Return the rows that begin with the line containing "What do you see at coordinates (815, 1532)" and end with the line containing "center [882, 398].", copying them exactly and including both of those lines. Omit the pictures.
-------- Exercise data --------
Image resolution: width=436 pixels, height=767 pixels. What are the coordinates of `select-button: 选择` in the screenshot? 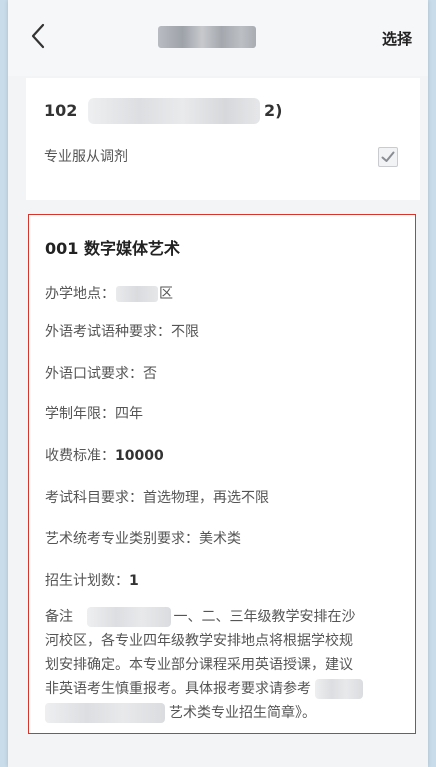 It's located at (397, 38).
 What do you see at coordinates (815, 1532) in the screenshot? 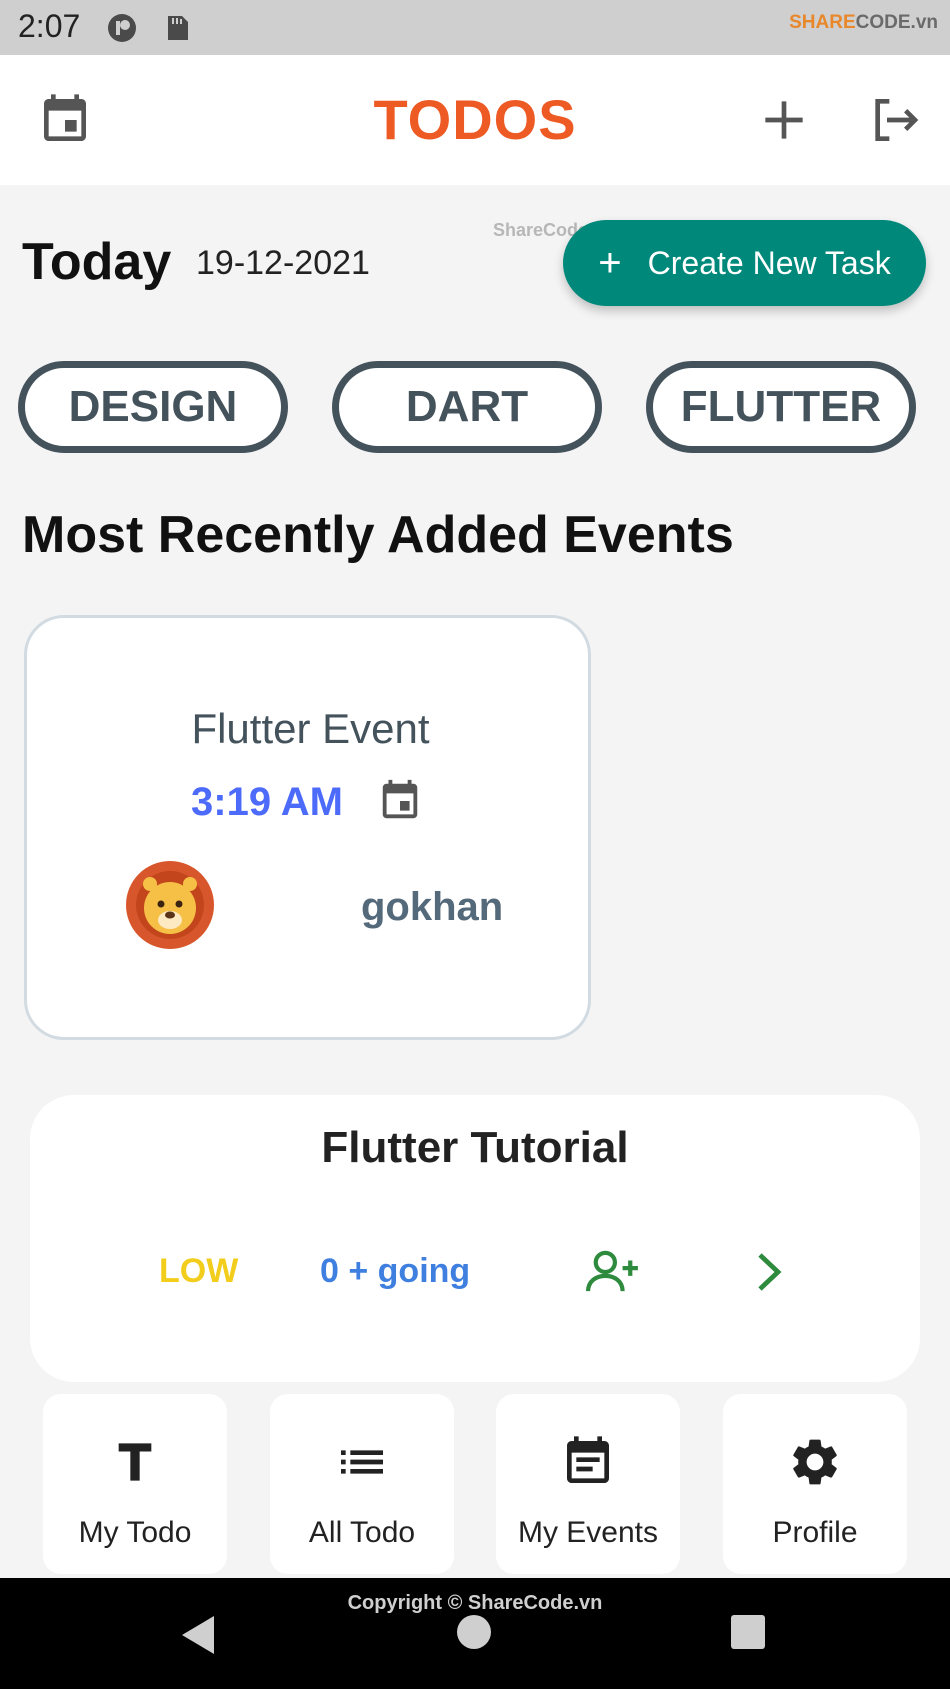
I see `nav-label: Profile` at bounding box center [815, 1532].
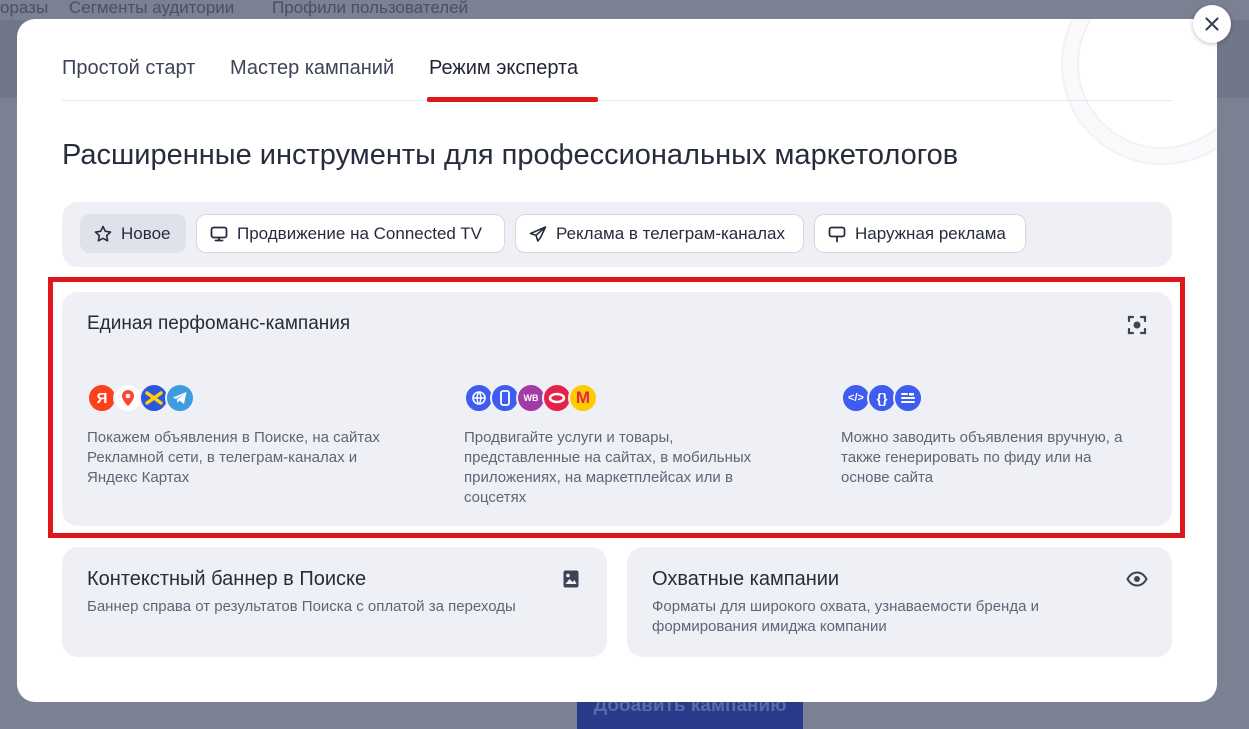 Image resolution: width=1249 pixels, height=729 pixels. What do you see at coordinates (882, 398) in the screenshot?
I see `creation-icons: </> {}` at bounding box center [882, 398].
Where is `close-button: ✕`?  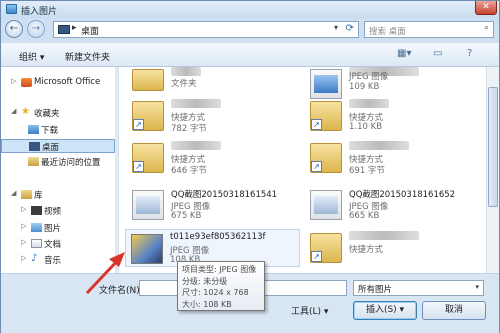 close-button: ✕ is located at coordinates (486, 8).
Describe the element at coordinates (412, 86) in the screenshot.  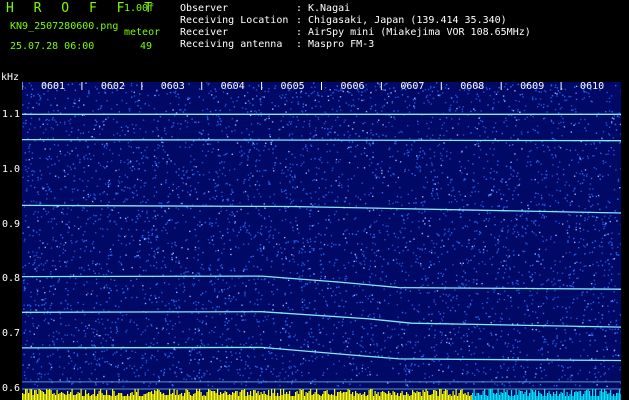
--------
#### Your solution
 What do you see at coordinates (815, 1532) in the screenshot? 
I see `nav-label: Profile` at bounding box center [815, 1532].
 Image resolution: width=1249 pixels, height=729 pixels. What do you see at coordinates (882, 398) in the screenshot?
I see `creation-icons: </> {}` at bounding box center [882, 398].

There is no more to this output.